*** GIVEN DATA Section Begins ***
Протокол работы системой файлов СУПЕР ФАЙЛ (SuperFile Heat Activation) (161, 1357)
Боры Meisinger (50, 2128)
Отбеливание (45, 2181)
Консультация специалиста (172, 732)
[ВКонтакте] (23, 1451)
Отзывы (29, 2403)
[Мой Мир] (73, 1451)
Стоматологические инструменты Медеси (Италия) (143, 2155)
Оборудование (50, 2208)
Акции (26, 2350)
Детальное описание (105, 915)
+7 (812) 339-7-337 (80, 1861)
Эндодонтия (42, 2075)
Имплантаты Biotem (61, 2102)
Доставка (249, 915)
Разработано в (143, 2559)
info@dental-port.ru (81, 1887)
*** GIVEN DATA Section Ends ***
Write out all of the entries above, exactly and in full.

- _RESPONSE TO THIS TASK_:
Протокол работы системой файлов СУПЕР ФАЙЛ (SuperFile Heat Activation) (161, 1357)
Боры Meisinger (50, 2128)
Отбеливание (45, 2181)
Консультация специалиста (172, 732)
[ВКонтакте] (23, 1451)
Отзывы (29, 2403)
[Мой Мир] (73, 1451)
Стоматологические инструменты Медеси (Италия) (143, 2155)
Оборудование (50, 2208)
Акции (26, 2350)
Детальное описание (105, 915)
+7 (812) 339-7-337 (80, 1861)
Эндодонтия (42, 2075)
Имплантаты Biotem (61, 2102)
Доставка (249, 915)
Разработано в (143, 2559)
info@dental-port.ru (81, 1887)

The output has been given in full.